So your friend has just had a baby. This is your chance to shine as a friend -- to show your love in countless ways. Here are some ideas to get you thinking.
- Do some batch cooking for your friend's freezer.
Label each entrée and include a copy of the recipe in case she wants to replicate some of your culinary creations down the road. Better yet, get a group of your mutual friends together and do this as a group. The more friends, the more fun -- and the more entrées.
- Gather up a bunch of menus from healthy take-out restaurants in the area (ideally ones that deliver, too).
Treat your friend to a gift certificate from your favorite one.
- Offer to serve the family "breakfast in bed" one weekend morning.
Show up at the agreed-upon hour with a picnic basket full of freshly baked muffins, homemade fruit salad, coffee in a thermos (decaf or regular, depending on their preference), and other delicious breakfast fare. If the family is sleeping in because baby has given them a welcome sleep reprieve, let yourself in and leave the picnic basket in the hall outside the bedroom. They'll find it when they're ready to start their day.
- Give a first-time mom an index card box full of great advice.
Ask a bunch of her friends to contribute their best tips in a variety of different categories that will apply to her life as a new mom (e.g., sleep, feeding, and baby-soothing). Include lots of extra index cards and dividers so that she can continue to add her own tips over time.
- Get the lowdown on the best Internet destinations for each stage of motherhood.
Then add them to the bookmarks section of your friend's browser.
- Find out where and when the moms in her neighborhood get together.
Is there a Friday morning playgroup at someone's house or does everyone converge on the local coffee shop?
- Remind your friend perfection is not a prerequisite for motherhood.
That kind of thinking went out with gelatin salads. Reinforce the message by passing along a humorous book about motherhood. (You can't have enough of those kinds of books.)
- Plan a "mom shower" for about a month after the baby's birth.
Where is it written that the baby should get all the gifts? Some possible "mom shower" themes?

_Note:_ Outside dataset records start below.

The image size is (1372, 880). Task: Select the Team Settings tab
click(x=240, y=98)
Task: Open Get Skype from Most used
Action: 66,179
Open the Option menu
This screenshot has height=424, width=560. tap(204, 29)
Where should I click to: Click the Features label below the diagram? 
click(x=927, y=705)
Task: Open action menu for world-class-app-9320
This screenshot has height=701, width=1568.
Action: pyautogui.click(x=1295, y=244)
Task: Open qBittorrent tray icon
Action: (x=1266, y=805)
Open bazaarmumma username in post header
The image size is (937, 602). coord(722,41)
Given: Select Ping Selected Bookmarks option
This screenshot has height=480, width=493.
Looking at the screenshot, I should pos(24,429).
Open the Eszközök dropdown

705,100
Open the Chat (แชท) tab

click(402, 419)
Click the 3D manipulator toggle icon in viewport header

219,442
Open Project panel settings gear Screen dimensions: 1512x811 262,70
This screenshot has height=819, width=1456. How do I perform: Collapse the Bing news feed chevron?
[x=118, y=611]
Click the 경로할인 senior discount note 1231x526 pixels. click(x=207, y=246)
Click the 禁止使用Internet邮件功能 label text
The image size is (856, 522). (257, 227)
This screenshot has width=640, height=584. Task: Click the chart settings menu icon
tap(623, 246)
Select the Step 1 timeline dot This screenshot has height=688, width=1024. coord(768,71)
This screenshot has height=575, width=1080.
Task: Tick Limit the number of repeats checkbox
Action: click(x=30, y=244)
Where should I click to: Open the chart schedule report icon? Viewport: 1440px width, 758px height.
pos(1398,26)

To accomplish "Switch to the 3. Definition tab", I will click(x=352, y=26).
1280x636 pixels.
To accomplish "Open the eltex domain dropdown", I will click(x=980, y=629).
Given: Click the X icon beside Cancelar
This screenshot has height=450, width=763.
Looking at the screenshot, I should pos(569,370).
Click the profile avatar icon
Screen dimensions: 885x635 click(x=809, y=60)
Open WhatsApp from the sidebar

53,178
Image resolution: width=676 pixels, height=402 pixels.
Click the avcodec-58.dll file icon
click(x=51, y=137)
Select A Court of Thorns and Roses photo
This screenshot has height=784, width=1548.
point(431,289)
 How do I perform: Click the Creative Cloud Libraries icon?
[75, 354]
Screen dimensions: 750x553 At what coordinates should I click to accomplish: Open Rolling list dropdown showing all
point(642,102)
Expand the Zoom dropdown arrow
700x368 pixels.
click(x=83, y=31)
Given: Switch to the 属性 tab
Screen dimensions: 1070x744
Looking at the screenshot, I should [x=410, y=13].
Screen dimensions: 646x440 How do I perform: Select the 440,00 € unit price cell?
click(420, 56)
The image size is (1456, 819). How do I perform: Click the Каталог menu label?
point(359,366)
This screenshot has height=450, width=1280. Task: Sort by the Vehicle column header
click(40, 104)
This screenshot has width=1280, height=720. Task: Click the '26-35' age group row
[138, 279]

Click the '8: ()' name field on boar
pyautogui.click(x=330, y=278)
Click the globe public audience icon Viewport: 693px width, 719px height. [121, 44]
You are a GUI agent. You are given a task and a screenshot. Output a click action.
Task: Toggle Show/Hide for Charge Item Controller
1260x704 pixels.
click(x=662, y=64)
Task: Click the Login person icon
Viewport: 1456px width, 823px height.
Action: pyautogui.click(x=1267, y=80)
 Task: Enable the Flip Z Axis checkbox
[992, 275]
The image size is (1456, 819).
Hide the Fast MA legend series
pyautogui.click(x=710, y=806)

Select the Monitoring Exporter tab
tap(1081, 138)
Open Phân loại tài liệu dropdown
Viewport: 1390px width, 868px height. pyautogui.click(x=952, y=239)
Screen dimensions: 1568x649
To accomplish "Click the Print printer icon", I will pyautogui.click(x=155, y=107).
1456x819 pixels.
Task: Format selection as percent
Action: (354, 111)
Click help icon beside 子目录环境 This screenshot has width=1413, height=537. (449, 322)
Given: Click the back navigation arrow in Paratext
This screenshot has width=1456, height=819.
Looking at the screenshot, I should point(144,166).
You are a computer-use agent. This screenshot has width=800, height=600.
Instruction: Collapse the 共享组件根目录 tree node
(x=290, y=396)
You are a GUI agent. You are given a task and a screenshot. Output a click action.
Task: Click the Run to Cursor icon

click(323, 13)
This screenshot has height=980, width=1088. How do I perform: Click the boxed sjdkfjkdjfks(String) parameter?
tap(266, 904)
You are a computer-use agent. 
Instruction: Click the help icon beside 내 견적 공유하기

Home spa, healthy treats, fun reads, and pure indulgence.
- Offer to play social secretary
Set up a steady -- but not overwhelming -- stream of visitors for the first few weeks after baby's arrival.
- Toss in a load of laundry each time you walk through the front door
And fold the load of clothes that comes out of the dryer at the same time.
- Call your friend whenever you're heading over for a visit to see if there's anything she needs while you're out.
- Bring your friend a basket that's overflowing with yummy and healthy munchies
Fresh fruit, dried fruit, bottled water, herbal tea, low-fat cheese, whole-grain crackers, and other delectable choices.
- Offer to take care of her older children.
That way, she can take care of the baby -- and possibly catch up on her sleep -- while the big kids can enjoy an outing with you.
- Be her Girl Friday.
Return those overdue library books. Take the dog for a walk. Pick up a quart of milk at the corner store.
- Think of other things you can do to make her life easier.
Does she need help addressing her baby gift thank-you cards? What could else could you do to make a huge difference in her postbaby universe?
- Rent some movies so your friend can enjoy some in-house entertainment with baby.
If you want to stick to babies as the theme, the cult classic Raising Arizona is a must.
- Think wash-and-wear.
You'll be doing your friend a tremendous favour if you steer clear of cutesy and ironable and gravitate toward practical and washable when you're picking out baby gifts for the new arrival.
- Don't forget about mothering the mother
A tried-and-true tradition in many cultures. If mother-adrenaline has your friend spinning like a top, try to convince her to take a warm bath and catch up on her sleep. She needs to conserve her energy. Motherhood is a marathon, not a sprint event.
- Remind her that motherhood is a team sport.
At her baby shower, get everyone to fill out coupons offering a specific type of help to the mother and baby. That way, the mom won't be quite so reluctant to call in favours. She'll simply be "cashing in coupons."
- Help her to feel that she is part of a chain of women that spans from generation to generation.
This is her time to receive. She will have plenty of time to give. For now she should just relax and accept the love and gifts from other women. That will be your greatest gift to your friend.